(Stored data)
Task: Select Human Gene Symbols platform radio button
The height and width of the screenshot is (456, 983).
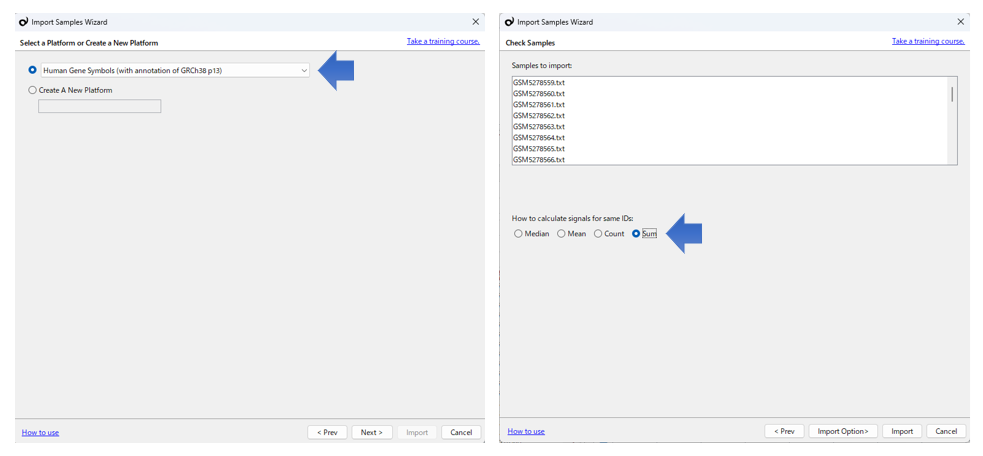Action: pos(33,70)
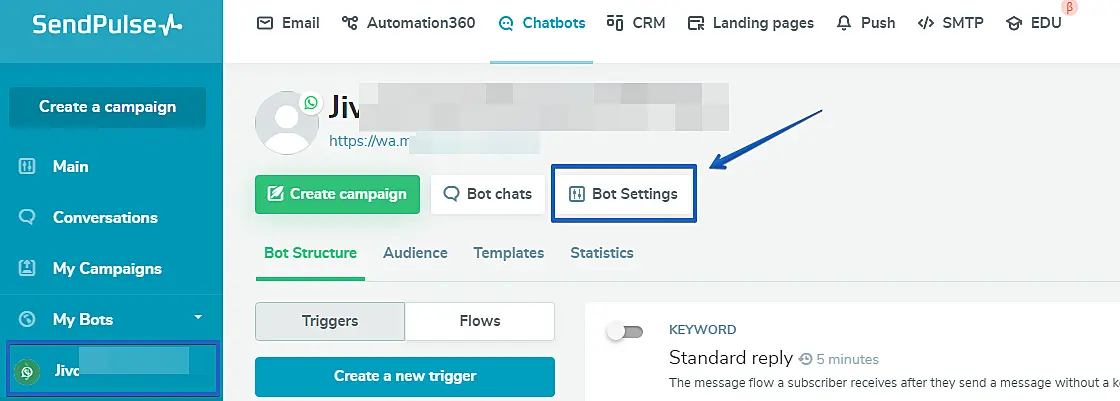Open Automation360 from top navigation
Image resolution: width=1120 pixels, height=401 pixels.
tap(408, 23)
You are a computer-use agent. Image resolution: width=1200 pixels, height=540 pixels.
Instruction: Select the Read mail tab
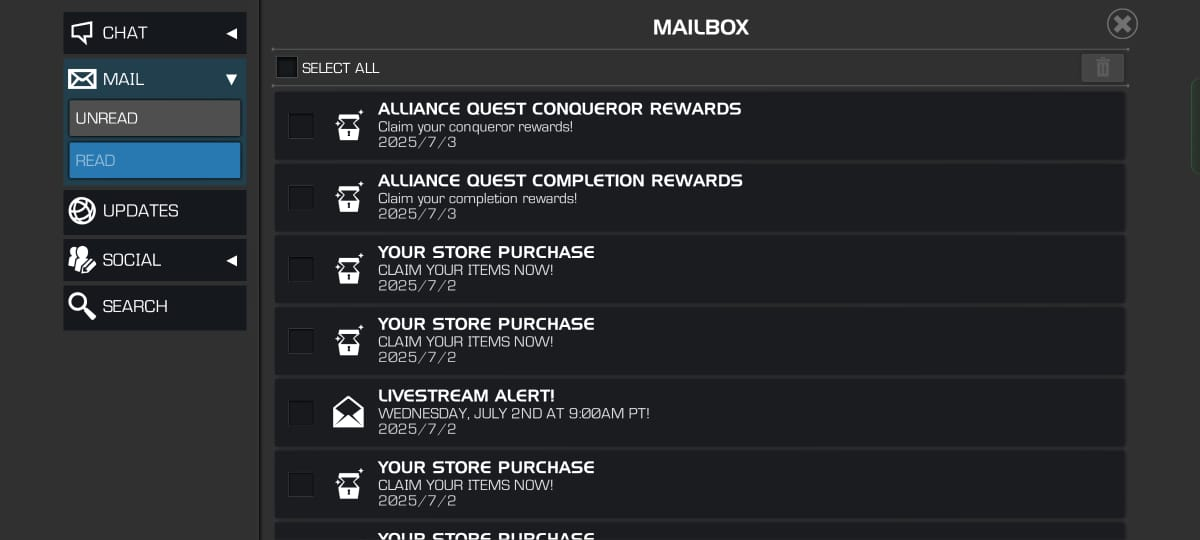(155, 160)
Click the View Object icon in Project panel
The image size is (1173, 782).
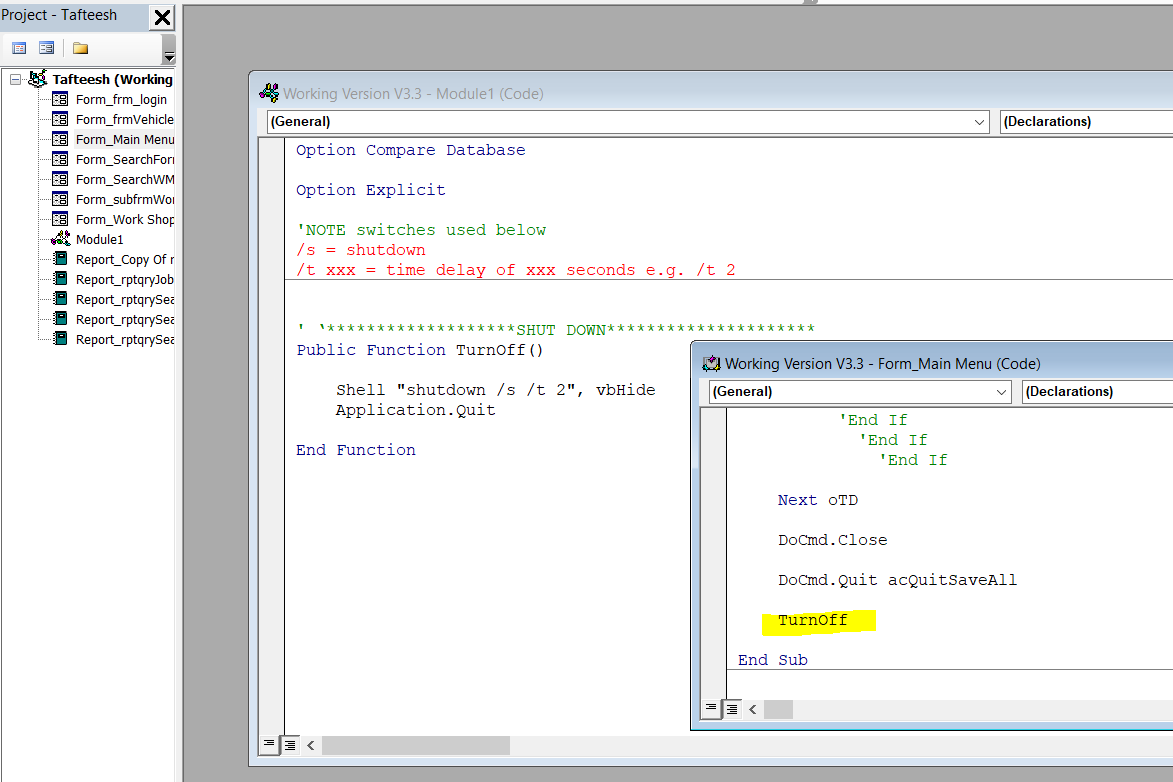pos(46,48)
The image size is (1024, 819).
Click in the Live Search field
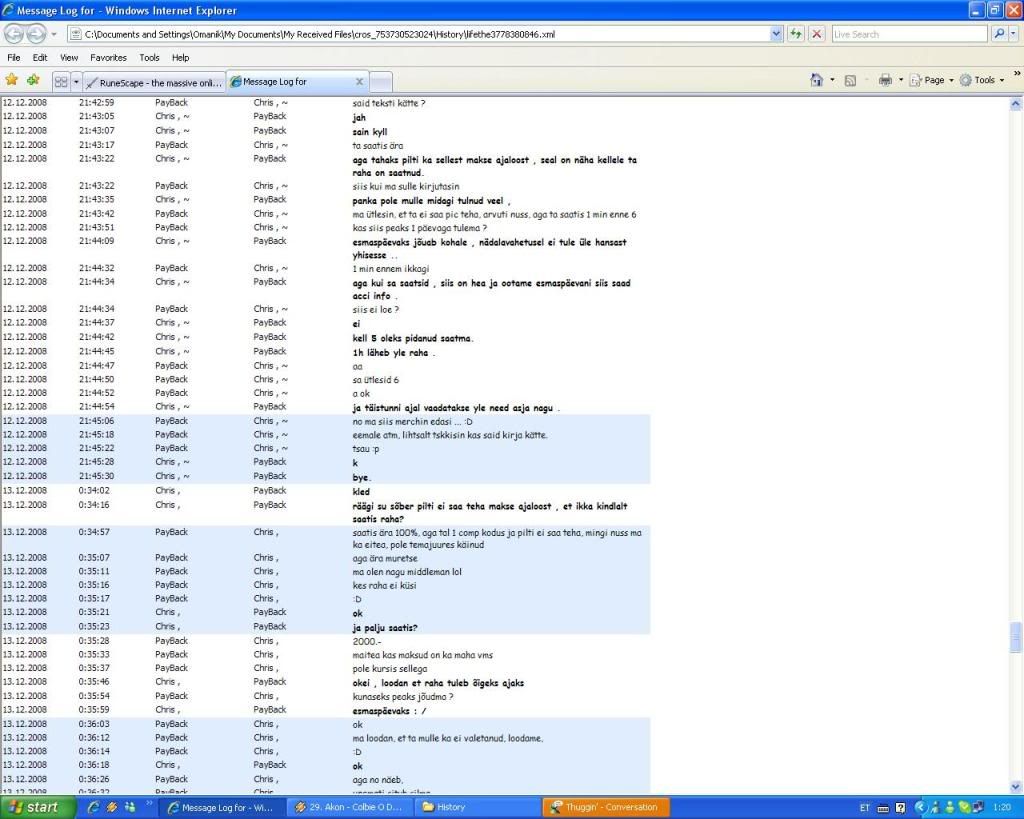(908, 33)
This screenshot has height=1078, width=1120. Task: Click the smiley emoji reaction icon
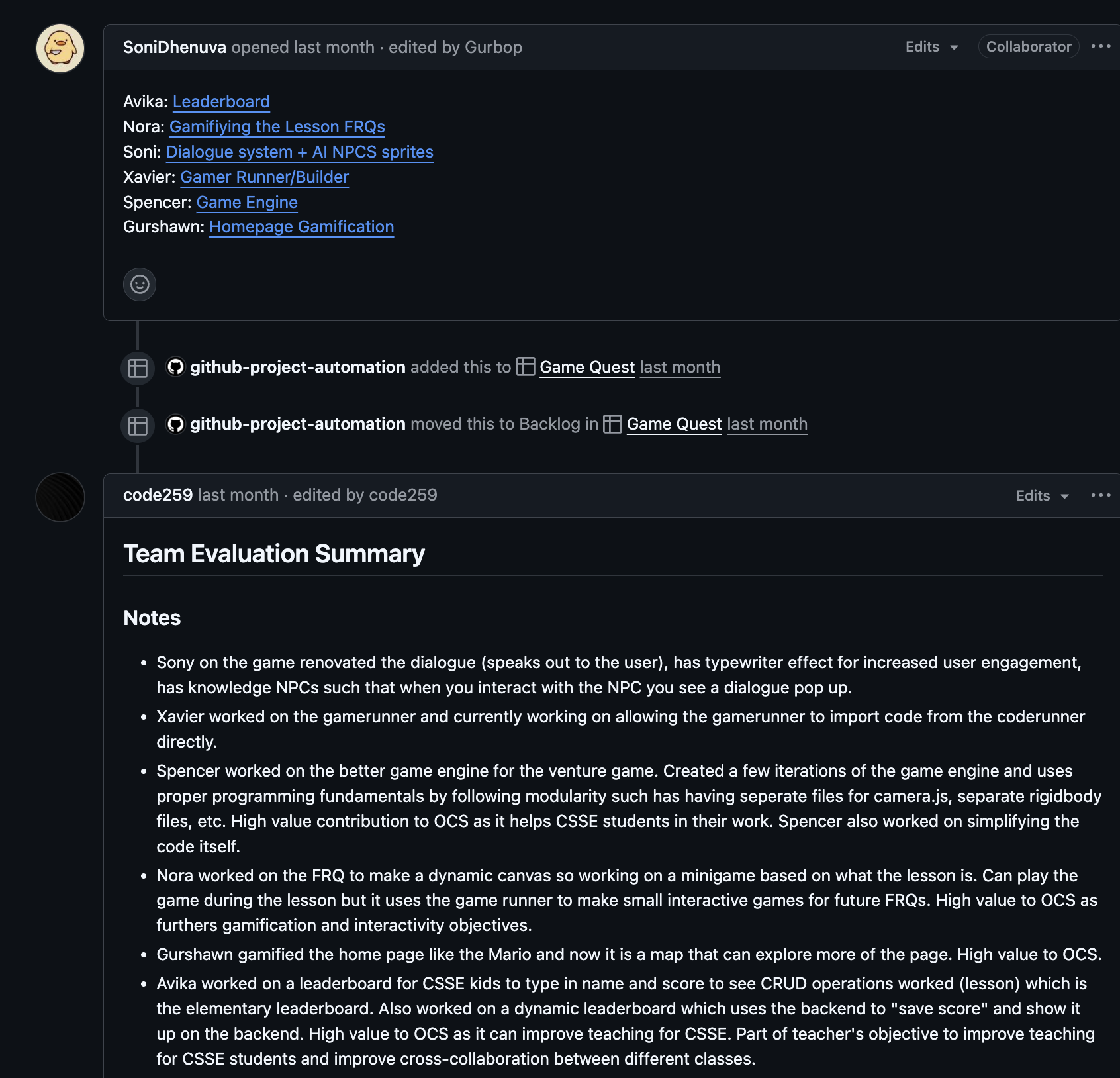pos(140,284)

● YOUR OBJECTIVE:
Each entry above should be copied exactly. The pictures should not.

● YOUR SOLUTION:
Task: Select Human Gene Symbols platform radio button
The height and width of the screenshot is (456, 983).
Action: pos(33,70)
Open Automation360 from top navigation
Image resolution: width=1120 pixels, height=401 pixels.
tap(408, 23)
You are a computer-use agent. Image resolution: width=1200 pixels, height=540 pixels.
Instruction: Select the Read mail tab
(155, 160)
Click the View Object icon in Project panel
The image size is (1173, 782).
pos(46,48)
The image size is (1024, 819).
Click in the Live Search field
(908, 33)
This screenshot has height=1078, width=1120. Task: Click the smiley emoji reaction icon
pos(140,284)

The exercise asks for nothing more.